No, sugar beets and red beets are not the same thing. They both derive from the sea beet, originally (as does Swiss chard), but beets, which are deep-red in color, are used in borscht, pickled beets, rubesalats, etc., while sugar beets, which are dull white or gray, are used for sugar extraction.

I can sense that you're absolutely burning with desire, Fiona, to know how beets of any kind were ever chosen for sugar extraction.

Well. In 1747, the Prussian chemist, Andreas Marggraf, was the first to extract sugar from beets. He simply published his findings, while Marggraf's student, Franz Carl Achard, later hybridized the first sugar beet for extraction. King Freder ick William IV of Prussia saw such potential in the new method that he built the first sugar beet extraction factory. When Napoleon sacked Prussia a few years later, however, beet sugar production was put on hold.

It was Lord Nelson's victory against Napoleon's fleet at Trafalgar, of course, that ensured the birth of a true sugar beet industry.

How? Well, the blockade, which England's fleets maintained against France during the Napoleonic Wars, disrupted the French cane sugar trade out of the Caribbean so badly that Napoleon was forced to consider the Prussian sugar beet method in order to provide his sweet-toothed nation with sugar. He liked the "Achard method" so much that, in 1811, Napoleon declared that France could do away with all international sugar trade.
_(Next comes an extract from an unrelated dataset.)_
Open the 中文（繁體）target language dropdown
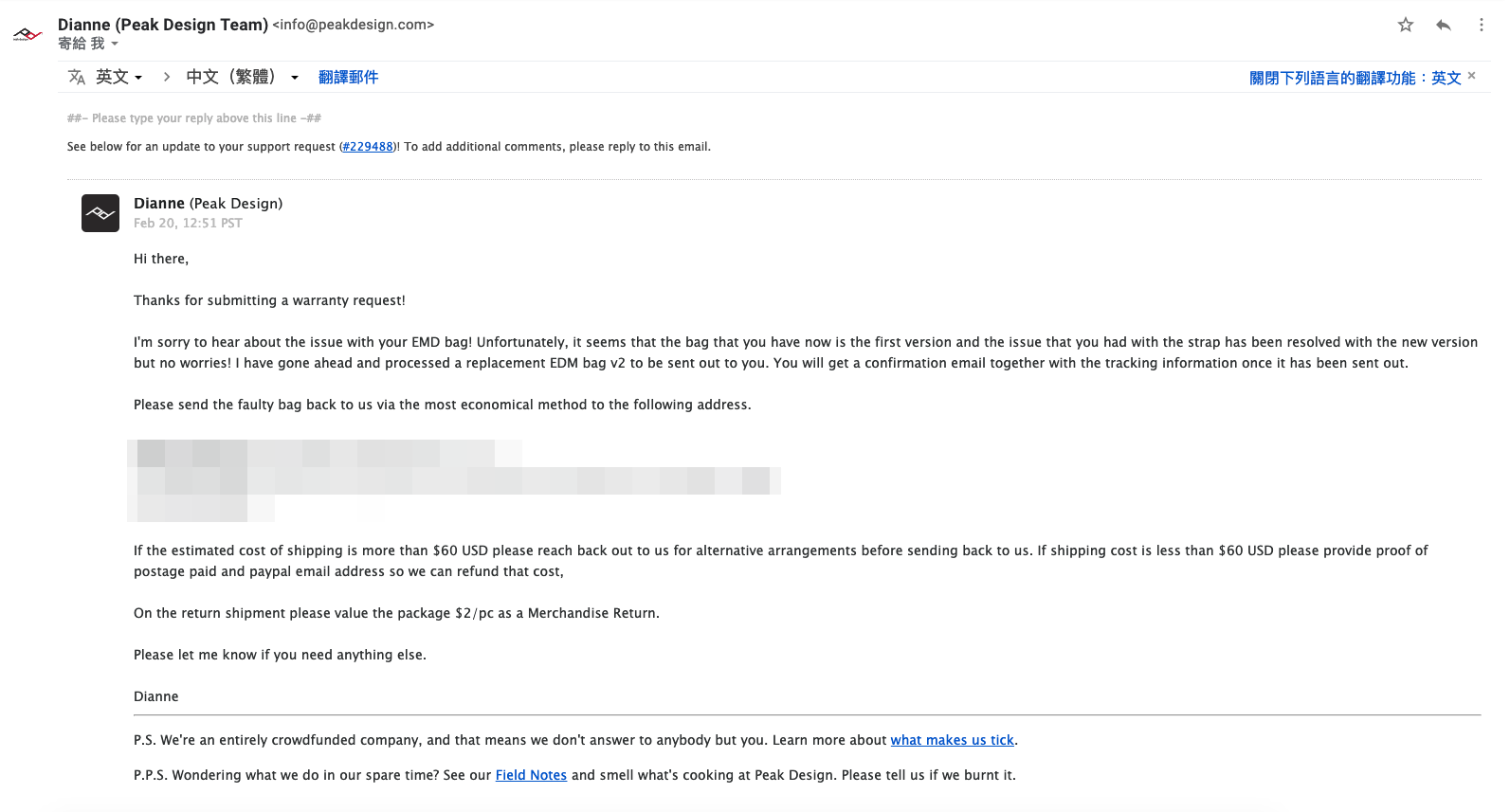Viewport: 1510px width, 812px height. (242, 77)
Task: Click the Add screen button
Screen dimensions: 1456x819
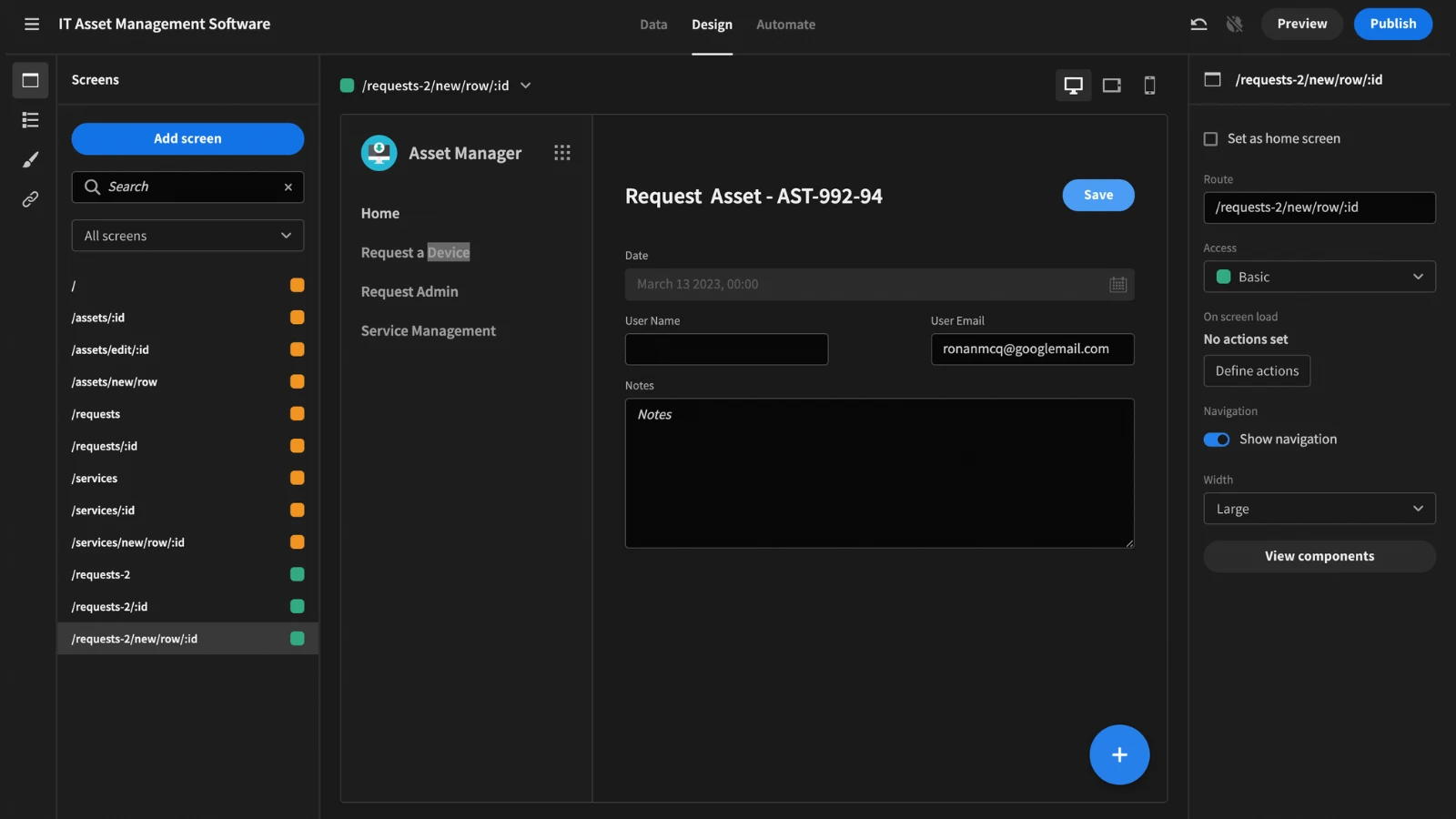Action: click(x=187, y=139)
"I am informed that from recent experiments," decreed Bonaparte, "France will be able to do without sugar from the [West] Indies. Chemistry has made such progress in this country that it will be possible to produce as great a change in our commercial relations as that produced by the discovery of the compass..."

In short: "We got the beet."

Think of it. Had Lord Nelson failed his country at Trafalgar, the English blockade would have cracked, France would have regained control of its sugar trade, and the sugar beet would never have been called into service for its country.

Today, as a result, beet sugar accounts for 30% of the world's sugar production, and North Dakota accounts for 15% of total U.S. beet sugar production.

So, say thanks to Lord Nelson, Fargo!